In the server world storage is usually managed separately from the application or database servers that consume it. This is called a SAN or storage area network. Block level disk space is allocated to servers that need it using a protocol such as iSCSI or Fibre Channel. When using a SAN technology like this the storage shows up on the server just like a locally attached hard drive and can be formated and accessed using the servers file system tools just like a physically attached hard drive.

If you allocate 500GB of space from the SAN to your database server and later on your monitoring software informs you that you are nearing capacity you simply increase the amount of that allocation from 500GB up to 600GB from the SAN. The server will now think it ha a 600GB hard drive attached but only 500GB of it is formated. You can now grow the partition using the file system tools provided by the OS on the database server.

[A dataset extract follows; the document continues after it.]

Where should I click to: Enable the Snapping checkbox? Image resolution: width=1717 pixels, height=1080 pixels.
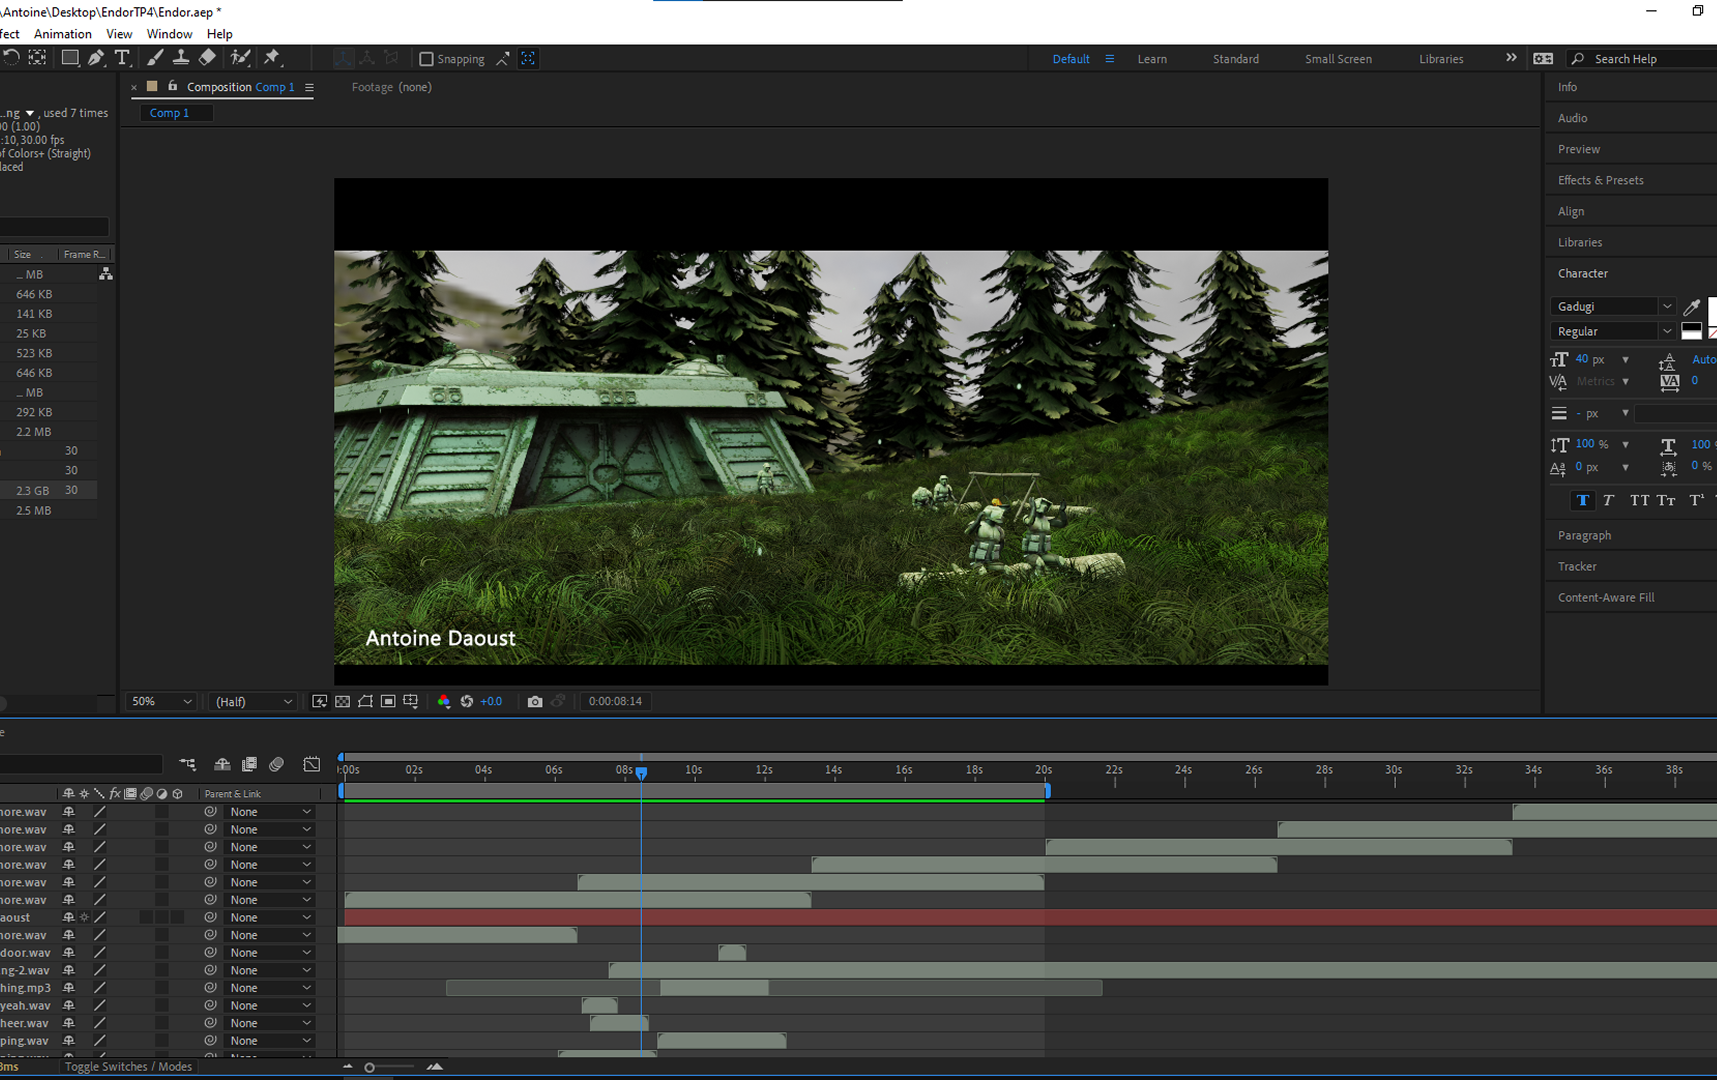(x=427, y=59)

You can make your own SAN using off the shelf components and open source technology or you can purchase proprietary appliance that you just install in your server room. Either way the SAN will be backed by some sort of disk array that will have a logical volume management layer on top of the physical drives. This will be in the form of RAID, ZFS, LVM ect... As long as there are empty drive bays you can just add additional hard drives and use the appropriate management tools to increase the logical volume. This gives you more space that you can later allocate to the servers.

Of course to meet that 100% uptime SLA your going to need a HA cluster or at-least some form of replication with with a load balancer that can automatically redirect traffic.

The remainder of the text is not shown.